Correlation between OS and FRET efficiency but not with PD-L1 score. (A) The plots from 135 patients show that a highly significant linear correlation exists between the FRET efficiency and the OS (Spearman r = 0.343, P < .0001). However, in (B), there is no correlation between OS and PD-L1 scores (Spearman r = 0.049, P = .571). FRET, Förster resonance energy transfer; n.s., not significant; OS, overall survival; TPS, tumor proportion score.

FIG A2.

High PD-1/PD-L1 interaction state correlates with a significantly enhanced OS in 188 patients. (A) Patients were analyzed for PD-1/PD-L1 interaction states (mean FRET Efficiency).
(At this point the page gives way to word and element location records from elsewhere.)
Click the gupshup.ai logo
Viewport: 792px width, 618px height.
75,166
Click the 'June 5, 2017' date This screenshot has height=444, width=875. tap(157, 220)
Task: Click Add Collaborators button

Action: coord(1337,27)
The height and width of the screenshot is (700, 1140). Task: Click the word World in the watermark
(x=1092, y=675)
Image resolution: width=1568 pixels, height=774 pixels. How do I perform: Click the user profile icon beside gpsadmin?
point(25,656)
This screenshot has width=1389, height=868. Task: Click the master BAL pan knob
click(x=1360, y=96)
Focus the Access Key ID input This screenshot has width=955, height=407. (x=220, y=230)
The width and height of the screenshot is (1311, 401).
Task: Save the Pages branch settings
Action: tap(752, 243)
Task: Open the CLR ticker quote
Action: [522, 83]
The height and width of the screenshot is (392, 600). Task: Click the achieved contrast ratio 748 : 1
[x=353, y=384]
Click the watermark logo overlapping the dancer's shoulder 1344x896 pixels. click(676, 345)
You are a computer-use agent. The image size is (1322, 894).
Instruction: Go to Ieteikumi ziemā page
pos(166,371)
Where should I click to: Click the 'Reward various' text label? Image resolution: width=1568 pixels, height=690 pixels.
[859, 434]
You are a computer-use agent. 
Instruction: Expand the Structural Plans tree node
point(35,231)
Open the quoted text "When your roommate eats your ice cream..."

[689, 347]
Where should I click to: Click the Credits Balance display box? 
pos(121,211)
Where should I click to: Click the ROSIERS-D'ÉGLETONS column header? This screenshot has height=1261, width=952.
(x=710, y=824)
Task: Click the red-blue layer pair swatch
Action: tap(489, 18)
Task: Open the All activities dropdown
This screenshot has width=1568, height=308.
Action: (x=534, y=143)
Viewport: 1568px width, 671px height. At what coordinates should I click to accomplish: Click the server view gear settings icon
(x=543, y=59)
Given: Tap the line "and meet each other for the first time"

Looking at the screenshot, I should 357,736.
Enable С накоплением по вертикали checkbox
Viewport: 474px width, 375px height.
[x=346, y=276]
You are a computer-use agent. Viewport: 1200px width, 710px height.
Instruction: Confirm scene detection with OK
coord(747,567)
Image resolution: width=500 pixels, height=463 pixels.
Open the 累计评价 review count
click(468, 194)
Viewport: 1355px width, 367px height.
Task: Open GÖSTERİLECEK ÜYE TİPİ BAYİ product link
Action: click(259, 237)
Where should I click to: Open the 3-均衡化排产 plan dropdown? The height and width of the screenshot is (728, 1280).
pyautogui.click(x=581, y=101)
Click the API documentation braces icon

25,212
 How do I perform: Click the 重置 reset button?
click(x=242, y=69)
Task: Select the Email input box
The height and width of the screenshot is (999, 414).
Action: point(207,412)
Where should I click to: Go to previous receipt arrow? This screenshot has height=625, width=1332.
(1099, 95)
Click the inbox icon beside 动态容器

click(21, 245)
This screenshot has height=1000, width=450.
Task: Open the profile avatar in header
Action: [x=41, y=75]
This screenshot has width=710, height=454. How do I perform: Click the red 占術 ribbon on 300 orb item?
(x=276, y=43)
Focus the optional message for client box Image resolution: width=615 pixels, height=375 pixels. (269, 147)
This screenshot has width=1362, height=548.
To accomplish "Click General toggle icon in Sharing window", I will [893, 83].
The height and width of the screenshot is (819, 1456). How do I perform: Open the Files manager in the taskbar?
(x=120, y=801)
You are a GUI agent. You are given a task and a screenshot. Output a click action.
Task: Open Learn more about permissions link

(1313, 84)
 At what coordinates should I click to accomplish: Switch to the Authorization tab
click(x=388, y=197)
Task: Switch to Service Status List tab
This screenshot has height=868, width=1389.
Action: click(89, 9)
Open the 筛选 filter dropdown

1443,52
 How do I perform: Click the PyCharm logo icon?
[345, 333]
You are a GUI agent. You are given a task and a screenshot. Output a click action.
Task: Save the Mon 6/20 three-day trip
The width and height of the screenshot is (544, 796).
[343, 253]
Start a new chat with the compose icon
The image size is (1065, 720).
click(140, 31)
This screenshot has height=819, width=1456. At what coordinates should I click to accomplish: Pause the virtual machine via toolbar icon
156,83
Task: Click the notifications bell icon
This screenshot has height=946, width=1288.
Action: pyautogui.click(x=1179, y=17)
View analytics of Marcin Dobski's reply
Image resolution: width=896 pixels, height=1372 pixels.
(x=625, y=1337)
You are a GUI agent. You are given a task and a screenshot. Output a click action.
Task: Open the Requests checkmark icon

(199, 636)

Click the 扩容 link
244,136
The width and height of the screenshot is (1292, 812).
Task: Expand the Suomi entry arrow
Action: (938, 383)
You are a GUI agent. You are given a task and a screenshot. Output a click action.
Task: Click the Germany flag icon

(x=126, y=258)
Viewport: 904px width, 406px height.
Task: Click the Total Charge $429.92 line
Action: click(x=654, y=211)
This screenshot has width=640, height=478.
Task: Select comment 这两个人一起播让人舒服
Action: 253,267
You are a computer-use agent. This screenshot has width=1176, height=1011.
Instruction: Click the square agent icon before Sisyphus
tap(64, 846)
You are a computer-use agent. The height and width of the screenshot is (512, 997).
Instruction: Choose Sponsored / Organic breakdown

Patients were stratified into two groups: the 40% highest interaction states population and the lowest 60% interaction states population. The 40% population with a higher FRET efficiency (higher interaction state) shows a highly significant improvement of the OS compared with the 60% population with a lowest FRET (median still undefined at 50 months v 11 months, P < .0001). (B) FRET efficiency correlation plot shows a highly significant correlation between FRET efficiency (PD-1/PD-L1 interaction state) and OS (Spearman r = 0.338; P < .0001). FRET, Förster resonance energy transfer; OS, overall survival.

FIG A3.

PD-1/PD-L1 engagement is not predictive of response to chemotherapy treatment. Patients who were treated with chemotherapy in first line were analyzed for PD-1/PD-L1 interaction states (mean FRET efficiency). Patients were stratified into two groups: the 40% highest interaction states population and the lowest 60% interaction states population. The 40% population with a higher FRET efficiency (higher interaction state) did not show any significant improvement of PFS compared with the 60% population with a lowest FRET (median 8 v 6 months, P = .542). FRET, Förster resonance energy transfer; PFS, progression-free survival.